Write out the entries exactly, pictures excluded.
··· EXERCISE INPUT ···
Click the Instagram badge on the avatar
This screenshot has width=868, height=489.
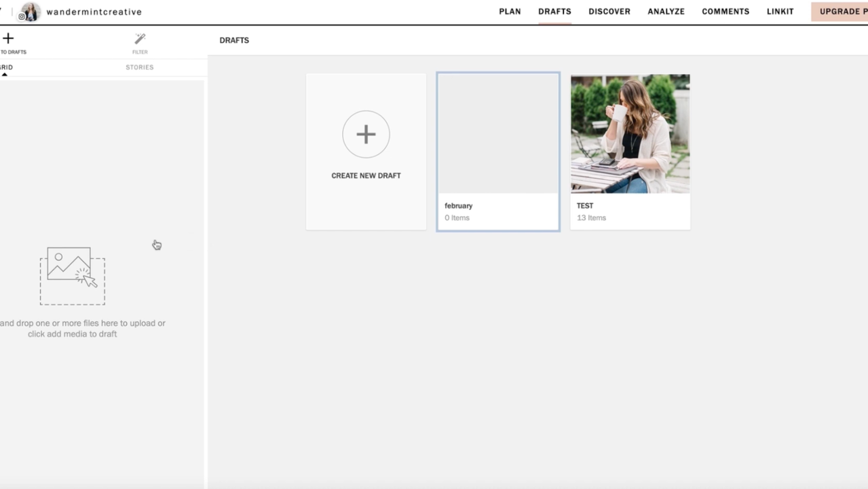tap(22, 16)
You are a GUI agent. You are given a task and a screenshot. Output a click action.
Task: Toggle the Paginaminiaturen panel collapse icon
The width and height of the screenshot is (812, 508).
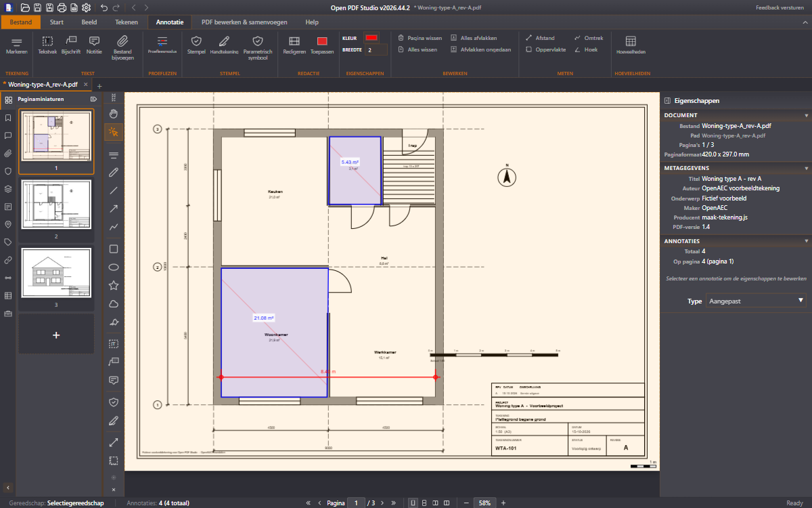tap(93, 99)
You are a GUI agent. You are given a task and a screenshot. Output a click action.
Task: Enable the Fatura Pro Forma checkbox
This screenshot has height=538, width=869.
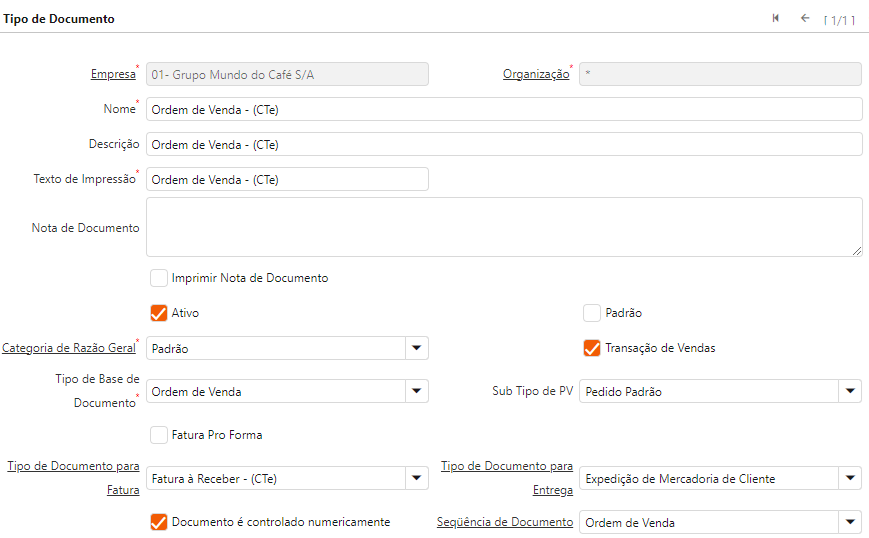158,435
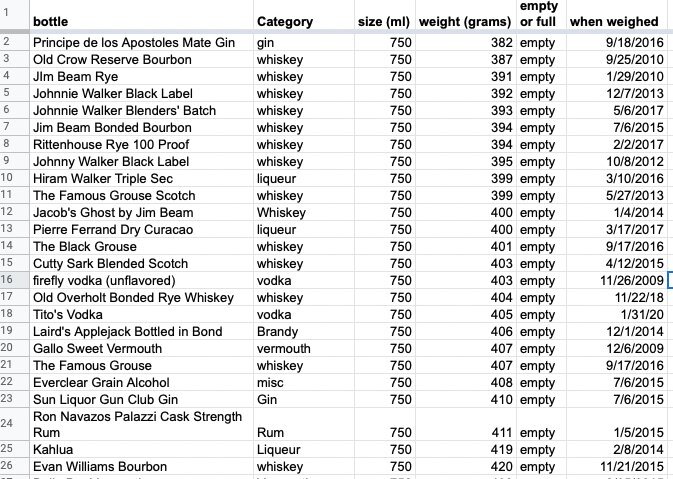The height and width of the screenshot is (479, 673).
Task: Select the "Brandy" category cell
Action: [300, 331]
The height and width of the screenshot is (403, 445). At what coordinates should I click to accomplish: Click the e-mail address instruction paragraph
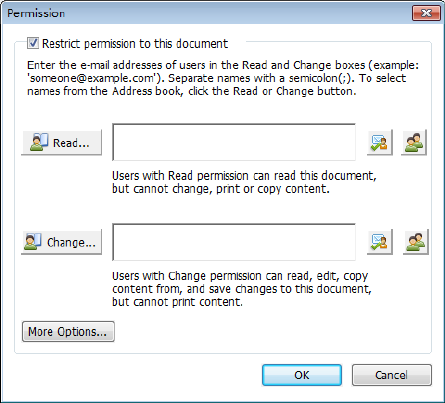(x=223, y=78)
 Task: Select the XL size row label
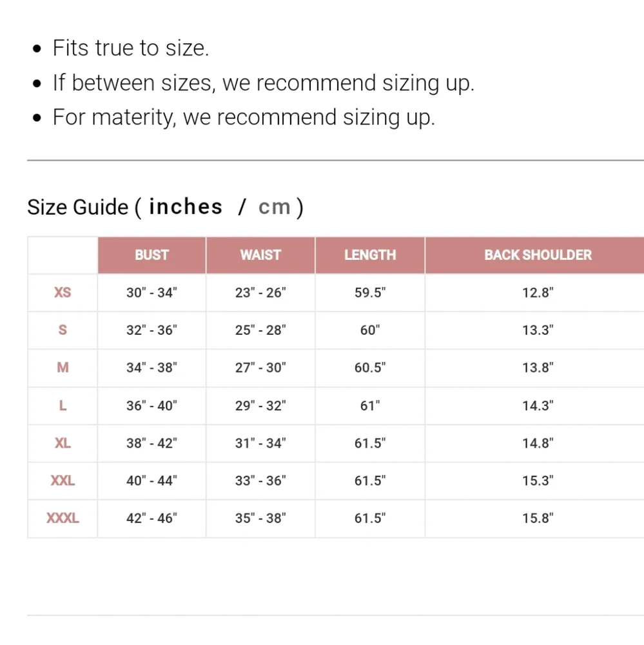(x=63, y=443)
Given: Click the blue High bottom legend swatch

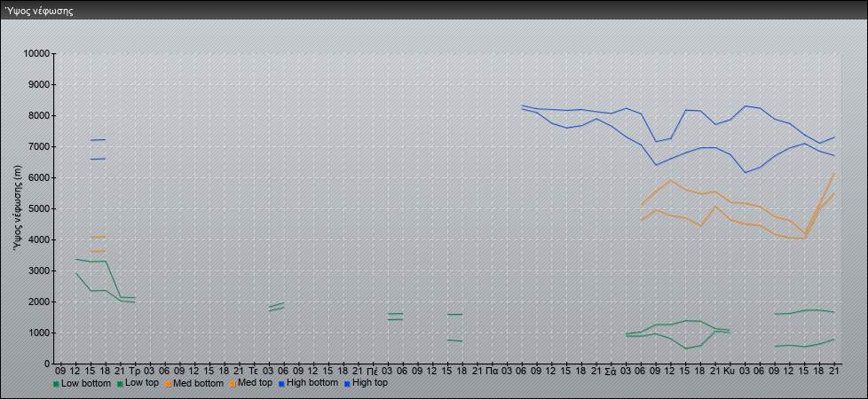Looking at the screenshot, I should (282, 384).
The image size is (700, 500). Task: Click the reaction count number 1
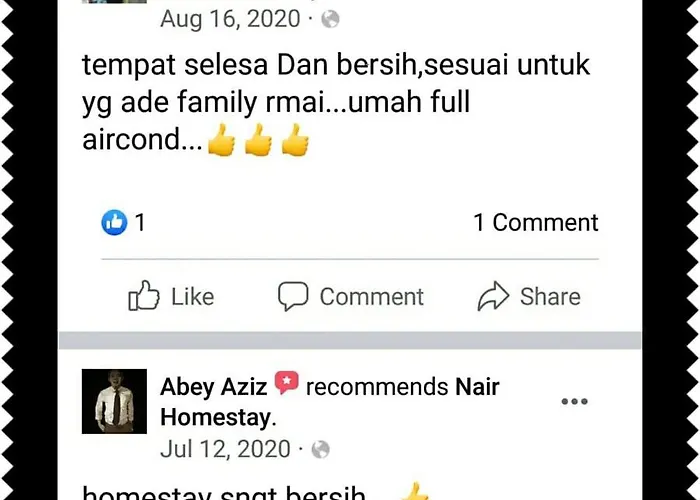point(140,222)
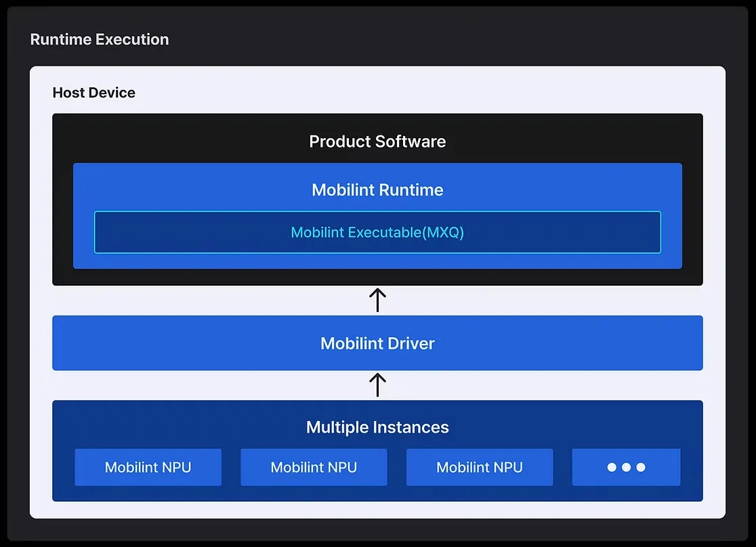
···
- SOLUTION TO THE EXERCISE
Click the Instagram badge on the avatar
This screenshot has width=868, height=489.
tap(22, 16)
You are a GUI agent. You are given a task and a screenshot. Output a click action.
Task: Toggle the Paginaminiaturen panel collapse icon
The width and height of the screenshot is (812, 508).
tap(93, 99)
You are a GUI agent. You are given a task and a screenshot. Output a click action.
Task: Enable the Fatura Pro Forma checkbox
This screenshot has height=538, width=869.
158,435
The height and width of the screenshot is (479, 673).
Task: Select the "Brandy" category cell
Action: [300, 331]
The height and width of the screenshot is (403, 445). At what coordinates should I click to accomplish: Click the e-mail address instruction paragraph
(x=223, y=78)
 Task: Select the XL size row label
(x=63, y=443)
Given: Click the blue High bottom legend swatch

Looking at the screenshot, I should (282, 384).
The image size is (700, 500). Task: Click the reaction count number 1
point(140,222)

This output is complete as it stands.